Quantitative T2 mapping may therefore help to better differentiate between normal maturation and development of abnormality in ACI and MACT. This technique may further help in the non-invasive, non destructive follow-up of patients operated on new generations of matrix-associated ACT using new scaffold or carriers. Better knowledge on the macromolecular organization in the implants may help in the planning of rehabilitative procedures after cartilage repair surgery.
One encouraging alternative to these above mentioned sequence modalities for the evaluation of cartilage microstructure is the use of diffusion weighted sequences. Diffusion Weighted Imaging (DWI) is based on molecular motion that is influenced by intra- and extra-cellular barriers. Consequently, it is possible, by measuring of the molecular movement, to reflect biochemical structure and architecture of the tissue.
To avoid long scan times and susceptibility changesassociated with spin-echo and echoplanar imaging sequences diffusion imaging can be based on steady state free precession sequences (SSFP) which realize a diffusion weighting in relatively short echo times.

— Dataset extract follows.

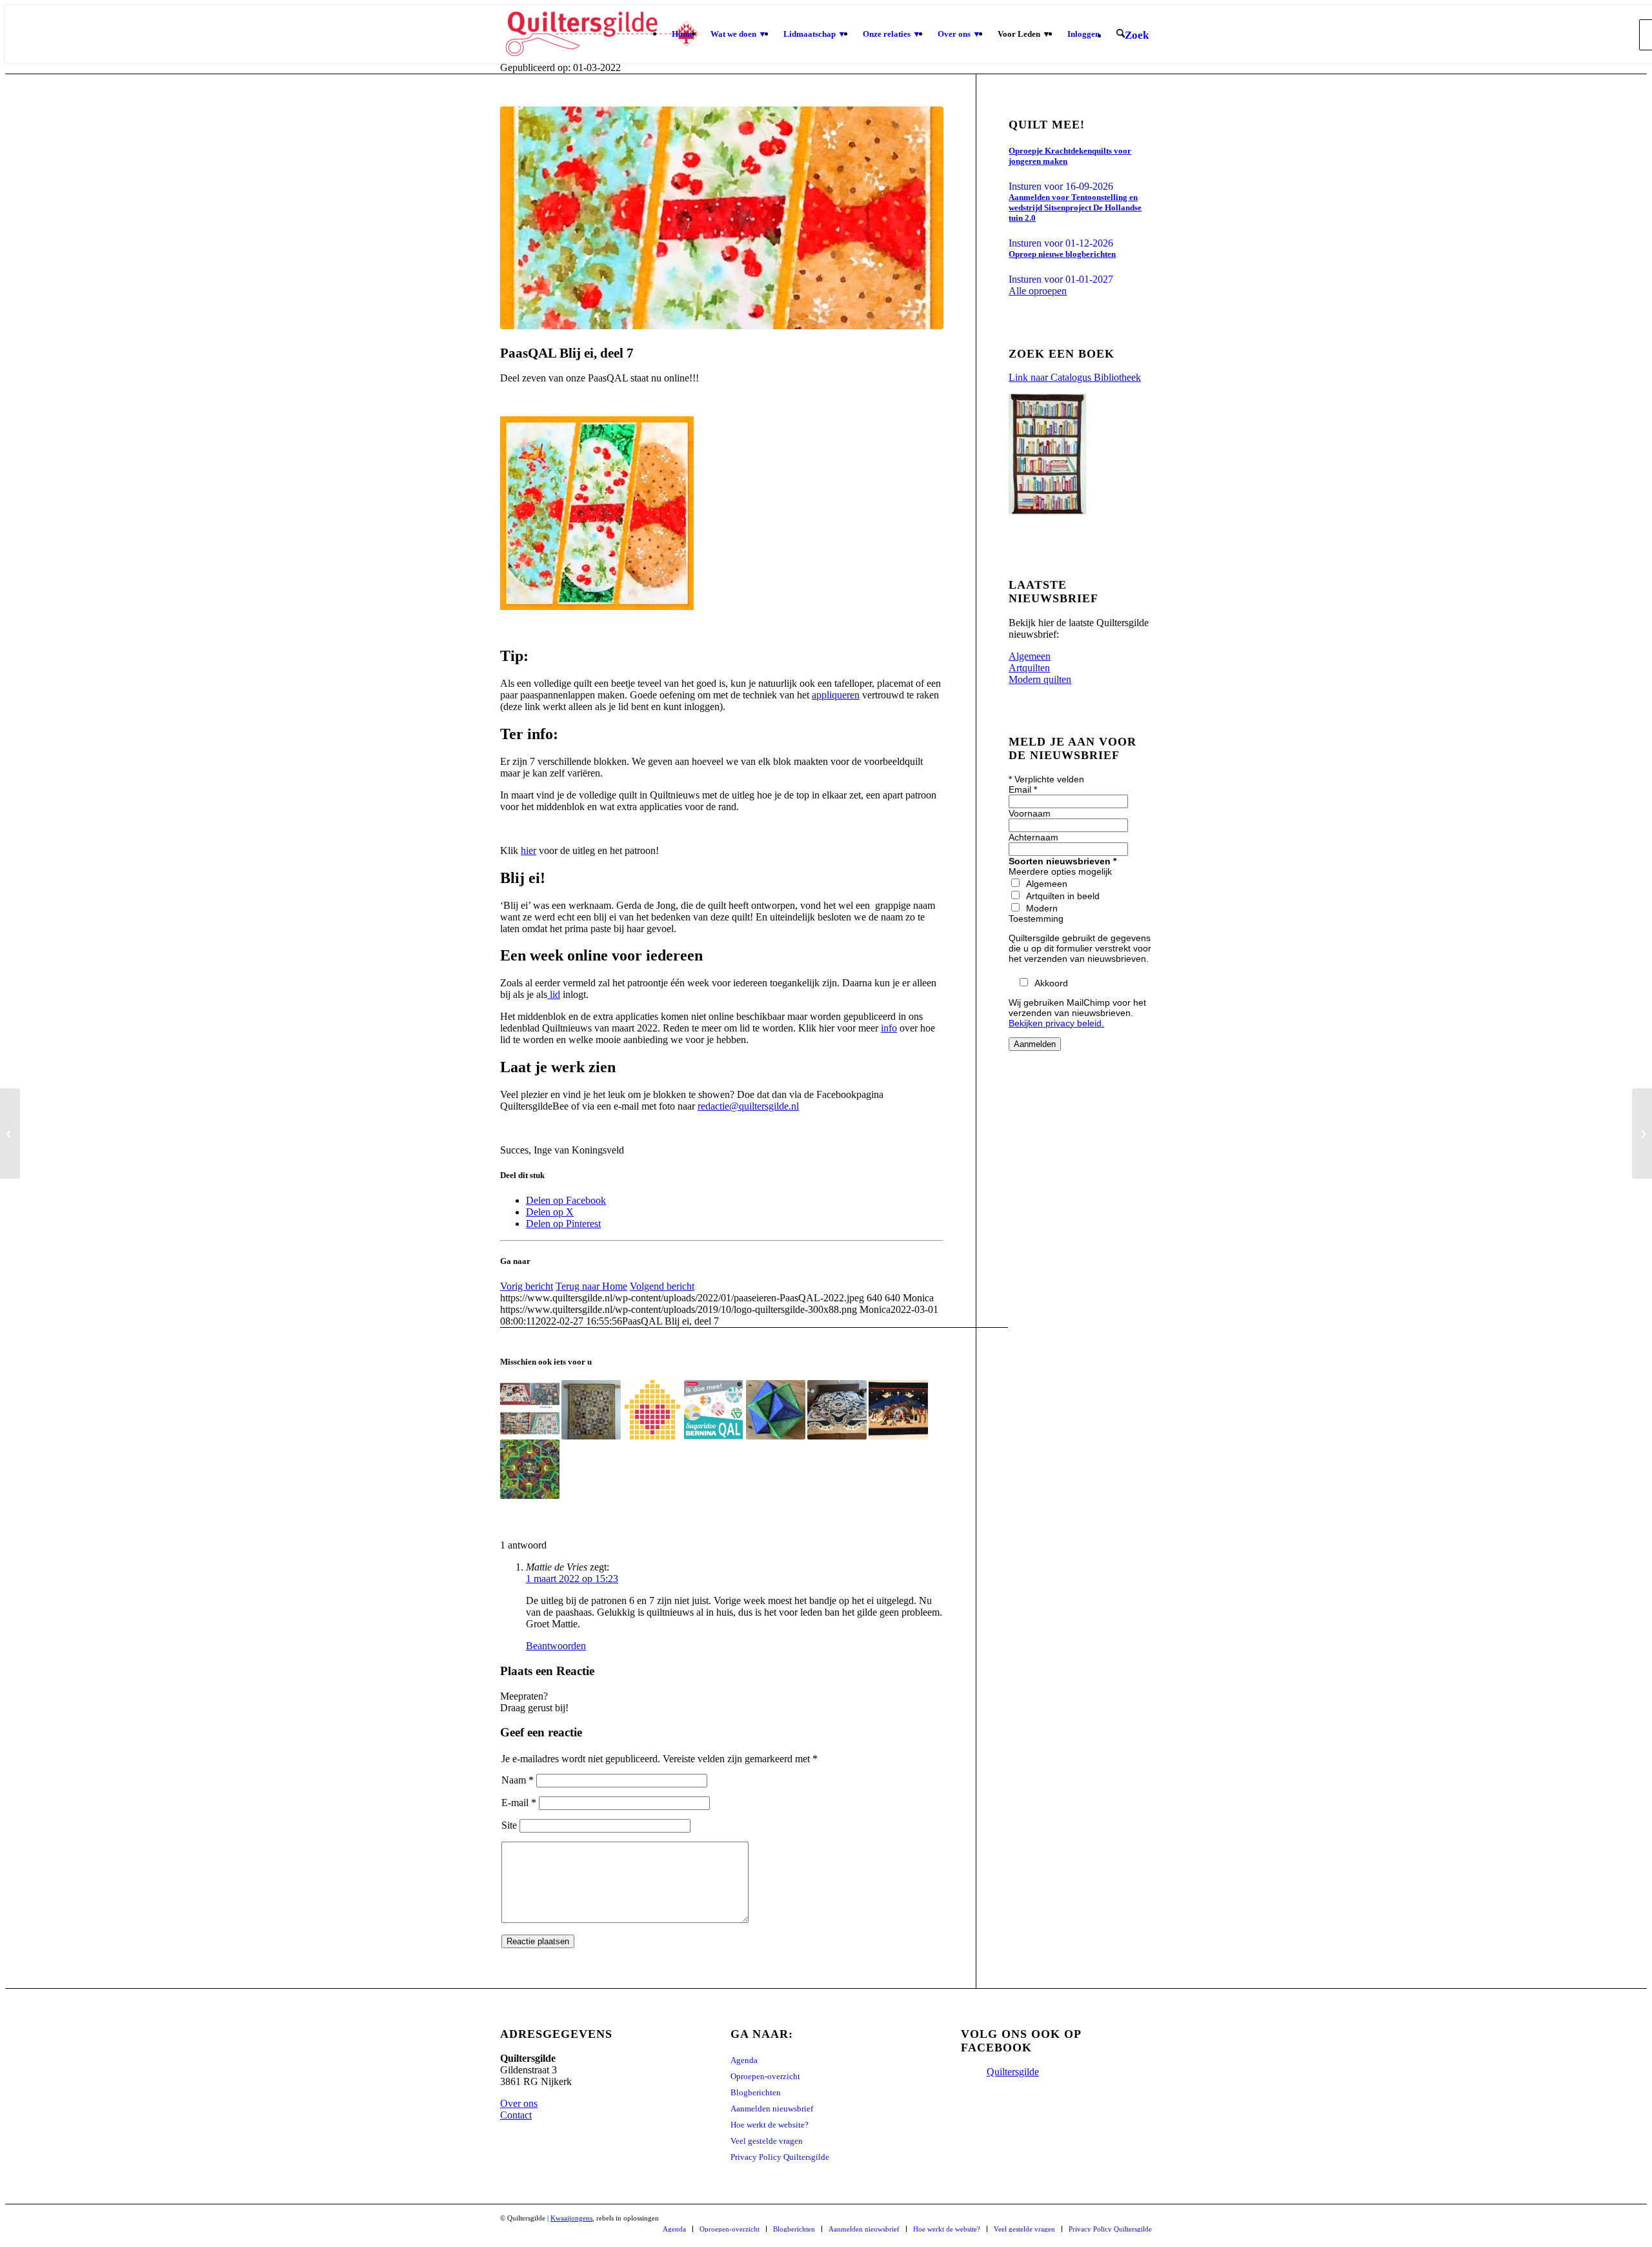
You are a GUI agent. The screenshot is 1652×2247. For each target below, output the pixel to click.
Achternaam (1033, 837)
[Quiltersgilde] (602, 34)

For the assessment of diffusion weighted images, a three-dimensional steady state diffusion technique, called PSIF (which is a time reversed
FISP (Fast Imaging by Steady State Precession) sequence), has been used For evaluation, the quotient image (non-diffusion weighted / diffusion-weighted image) was calculated on a pixel-by-pixel basis. Recently, a quantitative SSFP based diffusion-weighted sequence was developed, but has to be validated in clinical studies.
Most recent developments in MR imaging of cartilage repair comprise Magnetization Transfer imaging (MT) and its special variant: Chemical Exchange Saturation Transfer (CEST), the use of ultrahigh MR operating at 7T in vivo and the biomechanical MR imaging of cartilage repair tissue using unloading technique.